-- MATERIAL PROVIDED follows --

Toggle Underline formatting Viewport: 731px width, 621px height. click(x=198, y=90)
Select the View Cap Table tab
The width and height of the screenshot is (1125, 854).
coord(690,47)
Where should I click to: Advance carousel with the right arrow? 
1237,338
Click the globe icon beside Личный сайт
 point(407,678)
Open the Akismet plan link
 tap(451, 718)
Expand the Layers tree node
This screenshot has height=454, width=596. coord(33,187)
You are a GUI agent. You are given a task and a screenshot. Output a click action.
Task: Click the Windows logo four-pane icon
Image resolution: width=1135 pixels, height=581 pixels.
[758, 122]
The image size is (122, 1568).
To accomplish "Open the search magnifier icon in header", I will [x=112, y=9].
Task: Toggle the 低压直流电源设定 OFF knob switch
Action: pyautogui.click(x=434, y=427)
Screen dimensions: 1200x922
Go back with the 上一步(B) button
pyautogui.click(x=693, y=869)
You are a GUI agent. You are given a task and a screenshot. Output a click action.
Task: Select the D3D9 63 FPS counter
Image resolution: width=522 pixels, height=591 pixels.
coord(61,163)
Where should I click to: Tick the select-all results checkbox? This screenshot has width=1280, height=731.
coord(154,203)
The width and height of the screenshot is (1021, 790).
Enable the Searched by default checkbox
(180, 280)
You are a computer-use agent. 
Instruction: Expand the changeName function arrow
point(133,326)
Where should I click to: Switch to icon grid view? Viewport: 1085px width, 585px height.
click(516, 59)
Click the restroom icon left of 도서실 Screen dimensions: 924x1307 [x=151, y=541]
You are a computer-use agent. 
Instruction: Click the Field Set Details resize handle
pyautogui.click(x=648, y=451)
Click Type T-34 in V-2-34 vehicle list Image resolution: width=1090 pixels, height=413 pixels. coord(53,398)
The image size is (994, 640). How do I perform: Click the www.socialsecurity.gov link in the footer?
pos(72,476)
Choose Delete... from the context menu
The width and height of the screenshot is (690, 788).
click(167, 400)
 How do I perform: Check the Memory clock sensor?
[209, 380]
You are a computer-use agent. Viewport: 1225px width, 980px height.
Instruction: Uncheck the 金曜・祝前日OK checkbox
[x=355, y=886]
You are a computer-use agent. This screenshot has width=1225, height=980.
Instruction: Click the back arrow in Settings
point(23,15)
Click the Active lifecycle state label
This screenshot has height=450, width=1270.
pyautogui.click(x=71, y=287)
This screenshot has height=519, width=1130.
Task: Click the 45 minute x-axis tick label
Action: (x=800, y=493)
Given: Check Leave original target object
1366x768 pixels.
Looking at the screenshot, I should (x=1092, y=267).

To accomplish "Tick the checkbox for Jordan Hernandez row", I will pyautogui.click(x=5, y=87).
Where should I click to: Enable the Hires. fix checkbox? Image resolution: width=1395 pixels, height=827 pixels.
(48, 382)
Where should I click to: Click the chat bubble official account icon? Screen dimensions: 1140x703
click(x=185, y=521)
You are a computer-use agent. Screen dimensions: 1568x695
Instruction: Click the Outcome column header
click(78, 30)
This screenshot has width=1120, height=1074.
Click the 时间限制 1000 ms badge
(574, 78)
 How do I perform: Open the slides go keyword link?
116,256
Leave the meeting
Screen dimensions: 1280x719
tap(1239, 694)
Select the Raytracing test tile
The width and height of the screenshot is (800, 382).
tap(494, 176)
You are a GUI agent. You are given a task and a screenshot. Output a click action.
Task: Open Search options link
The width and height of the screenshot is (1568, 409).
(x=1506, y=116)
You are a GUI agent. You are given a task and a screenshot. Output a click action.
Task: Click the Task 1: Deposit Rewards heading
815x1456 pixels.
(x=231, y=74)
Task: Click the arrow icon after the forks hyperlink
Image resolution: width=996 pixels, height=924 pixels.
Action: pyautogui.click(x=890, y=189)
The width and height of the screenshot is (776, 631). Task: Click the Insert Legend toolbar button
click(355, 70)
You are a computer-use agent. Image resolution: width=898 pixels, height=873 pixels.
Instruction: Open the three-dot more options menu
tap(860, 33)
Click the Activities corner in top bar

-- MATERIAL PROVIDED concluded --

EXERCISE PROMPT: Please output the records shown above, with every character intact.

SOLUTION BELOW:
Toggle Underline formatting Viewport: 731px width, 621px height. click(x=198, y=90)
Select the View Cap Table tab
The width and height of the screenshot is (1125, 854).
coord(690,47)
Where should I click to: Advance carousel with the right arrow? 
1237,338
Click the globe icon beside Личный сайт
 point(407,678)
Open the Akismet plan link
 tap(451, 718)
Expand the Layers tree node
This screenshot has height=454, width=596. coord(33,187)
You are a GUI agent. You are given a task and a screenshot. Output a click action.
Task: Click the Windows logo four-pane icon
Image resolution: width=1135 pixels, height=581 pixels.
[758, 122]
The image size is (122, 1568).
To accomplish "Open the search magnifier icon in header", I will [x=112, y=9].
Task: Toggle the 低压直流电源设定 OFF knob switch
Action: pyautogui.click(x=434, y=427)
Screen dimensions: 1200x922
Go back with the 上一步(B) button
pyautogui.click(x=693, y=869)
You are a GUI agent. You are given a task and a screenshot. Output a click action.
Task: Select the D3D9 63 FPS counter
Image resolution: width=522 pixels, height=591 pixels.
coord(61,163)
Where should I click to: Tick the select-all results checkbox? This screenshot has width=1280, height=731.
coord(154,203)
The width and height of the screenshot is (1021, 790).
Enable the Searched by default checkbox
(180, 280)
You are a computer-use agent. 
Instruction: Expand the changeName function arrow
point(133,326)
Where should I click to: Switch to icon grid view? Viewport: 1085px width, 585px height.
click(516, 59)
Click the restroom icon left of 도서실 Screen dimensions: 924x1307 [x=151, y=541]
You are a computer-use agent. 
Instruction: Click the Field Set Details resize handle
pyautogui.click(x=648, y=451)
Click Type T-34 in V-2-34 vehicle list Image resolution: width=1090 pixels, height=413 pixels. coord(53,398)
The image size is (994, 640). How do I perform: Click the www.socialsecurity.gov link in the footer?
pos(72,476)
Choose Delete... from the context menu
The width and height of the screenshot is (690, 788).
click(167, 400)
 How do I perform: Check the Memory clock sensor?
[209, 380]
You are a computer-use agent. Viewport: 1225px width, 980px height.
Instruction: Uncheck the 金曜・祝前日OK checkbox
[x=355, y=886]
You are a computer-use agent. This screenshot has width=1225, height=980.
Instruction: Click the back arrow in Settings
point(23,15)
Click the Active lifecycle state label
This screenshot has height=450, width=1270.
pyautogui.click(x=71, y=287)
This screenshot has height=519, width=1130.
Task: Click the 45 minute x-axis tick label
Action: (x=800, y=493)
Given: Check Leave original target object
1366x768 pixels.
Looking at the screenshot, I should (x=1092, y=267).

To accomplish "Tick the checkbox for Jordan Hernandez row", I will pyautogui.click(x=5, y=87).
Where should I click to: Enable the Hires. fix checkbox? Image resolution: width=1395 pixels, height=827 pixels.
(48, 382)
Where should I click to: Click the chat bubble official account icon? Screen dimensions: 1140x703
click(x=185, y=521)
You are a computer-use agent. Screen dimensions: 1568x695
Instruction: Click the Outcome column header
click(78, 30)
This screenshot has width=1120, height=1074.
Click the 时间限制 1000 ms badge
(574, 78)
 How do I perform: Open the slides go keyword link?
116,256
Leave the meeting
Screen dimensions: 1280x719
tap(1239, 694)
Select the Raytracing test tile
The width and height of the screenshot is (800, 382).
tap(494, 176)
You are a GUI agent. You are given a task and a screenshot. Output a click action.
Task: Open Search options link
The width and height of the screenshot is (1568, 409).
(x=1506, y=116)
You are a GUI agent. You are given a task and a screenshot. Output a click action.
Task: Click the Task 1: Deposit Rewards heading
815x1456 pixels.
(x=231, y=74)
Task: Click the arrow icon after the forks hyperlink
Image resolution: width=996 pixels, height=924 pixels.
Action: pyautogui.click(x=890, y=189)
The width and height of the screenshot is (776, 631). Task: Click the Insert Legend toolbar button
click(355, 70)
You are a computer-use agent. Image resolution: width=898 pixels, height=873 pixels.
Instruction: Open the three-dot more options menu
tap(860, 33)
Click the Activities corner in top bar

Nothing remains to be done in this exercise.